I’ve been following Eric’s posts about SudoLang since the first installment back in March. I’ve skimmed through the spec and the value proposition quite compelling. SudoLang seeks to allow programmers all levels to instruct LLMs and can also be transpiled into your programming language of choice. While I’m still early in my understanding of how to use this technique, it’s one I’m following closely and continuing to experiment with.
What if we set GPT-4 free in Minecraft? ⛏️
— Jim Fan (@DrJimFan) May 26, 2023
I’m excited to announce Voyager, the first lifelong learning agent that plays Minecraft purely in-context. Voyager continuously improves itself by writing, refining, committing, and retrieving *code* from a skill library.

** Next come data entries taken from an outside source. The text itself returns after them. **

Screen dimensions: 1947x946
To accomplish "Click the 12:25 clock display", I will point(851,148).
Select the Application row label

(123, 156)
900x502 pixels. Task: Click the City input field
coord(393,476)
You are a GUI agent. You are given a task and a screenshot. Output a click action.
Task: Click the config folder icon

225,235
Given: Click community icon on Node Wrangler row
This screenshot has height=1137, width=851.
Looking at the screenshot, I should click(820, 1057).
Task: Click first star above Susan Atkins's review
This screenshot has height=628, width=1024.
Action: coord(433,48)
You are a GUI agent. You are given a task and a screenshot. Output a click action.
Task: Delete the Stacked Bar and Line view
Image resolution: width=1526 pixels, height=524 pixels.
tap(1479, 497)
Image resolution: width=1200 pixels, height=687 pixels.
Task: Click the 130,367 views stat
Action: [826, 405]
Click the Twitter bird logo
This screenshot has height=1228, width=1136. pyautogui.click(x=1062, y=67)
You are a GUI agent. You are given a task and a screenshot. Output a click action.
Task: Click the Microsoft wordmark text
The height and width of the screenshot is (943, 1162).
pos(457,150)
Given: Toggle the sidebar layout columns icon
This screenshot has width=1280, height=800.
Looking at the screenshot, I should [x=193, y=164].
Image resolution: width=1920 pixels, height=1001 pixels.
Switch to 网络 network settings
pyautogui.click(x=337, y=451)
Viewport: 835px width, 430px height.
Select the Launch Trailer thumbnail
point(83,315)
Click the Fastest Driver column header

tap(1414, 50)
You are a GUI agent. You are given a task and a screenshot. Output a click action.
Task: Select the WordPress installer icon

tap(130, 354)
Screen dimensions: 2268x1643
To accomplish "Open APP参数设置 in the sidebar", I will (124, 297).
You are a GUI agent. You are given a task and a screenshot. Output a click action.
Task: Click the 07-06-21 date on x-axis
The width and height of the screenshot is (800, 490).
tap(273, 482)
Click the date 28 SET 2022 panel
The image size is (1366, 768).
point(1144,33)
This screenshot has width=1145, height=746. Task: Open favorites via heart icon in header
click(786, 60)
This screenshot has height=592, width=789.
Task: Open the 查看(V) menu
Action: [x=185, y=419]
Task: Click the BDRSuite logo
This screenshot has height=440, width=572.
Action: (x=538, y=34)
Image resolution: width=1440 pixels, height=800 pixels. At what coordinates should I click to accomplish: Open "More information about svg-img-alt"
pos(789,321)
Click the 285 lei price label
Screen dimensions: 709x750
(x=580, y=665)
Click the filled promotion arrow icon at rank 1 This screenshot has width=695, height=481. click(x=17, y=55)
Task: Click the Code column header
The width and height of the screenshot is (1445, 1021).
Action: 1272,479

GPT-4 unlocks… pic.twitter.com/hjTxk6Qb1x
NVIDIA researchers introduce an LLM-based agent with “lifelong learning” capabilities that can navigate, discover, and accomplish goals in Minecraft without human intervention.
The Alexandria Index is building embeddings for large, public data sets, to make them more searchable and accessible.
That people produce HTML with string templates is telling us something. I think about this phenomena often, though I personally find most string template systems that produce HTML difficult to use. Django templates, Handlebars, Rails ERB, Hugo templates just to name a few. My experience has been these systems are difficult to debug and are practically their own full programming languages. I think React finds the sweet spot for the challenges that these other systems run into, with the abilities of Typescript/Javascript (maybe the braces-in-JSX syntax notwithstanding). React can still be difficult to debug but it feels much more like you’re writing the thing that will be rendered rather than an abstraction on top of that (yes React is probably a higher level abstraction than any other these but it’s about experience over the implementation details).
I’ve seen a lot of “GPT detection” products floating around lately. Sebastian discusses some of the products and their approaches in this article. Some products claim to have developed an “algorithm with an accuracy rate of text detection higher than 98%”. Unfortunately, this same algorithm determined a GPT-4 generated response from the prompt “write a paragraph in the style of Edgar Allan Poe” was 0% AI GPT. In my experience, you don’t need to try very hard to trick “AI-detection” systems. It seems that adding “in the style of…” to pretty much any prompt can thwart detections approaches. Even though these products don’t seem to work, there is clearly a market for them and many products in that market, which seems to indicate a desire for them to work. From these products’ marketing and news references, it appears folks in education are quite interested in them. I can’t begin to appreciate the challenges educators must be experiencing as they attempt to adjust to the changes brought on by the accessibility of LLMs. However, as someone who struggled to learn in the traditional education system, I do hope teachers will pivot their energies to adopting their curriculums rather than trying to maintain the status quo.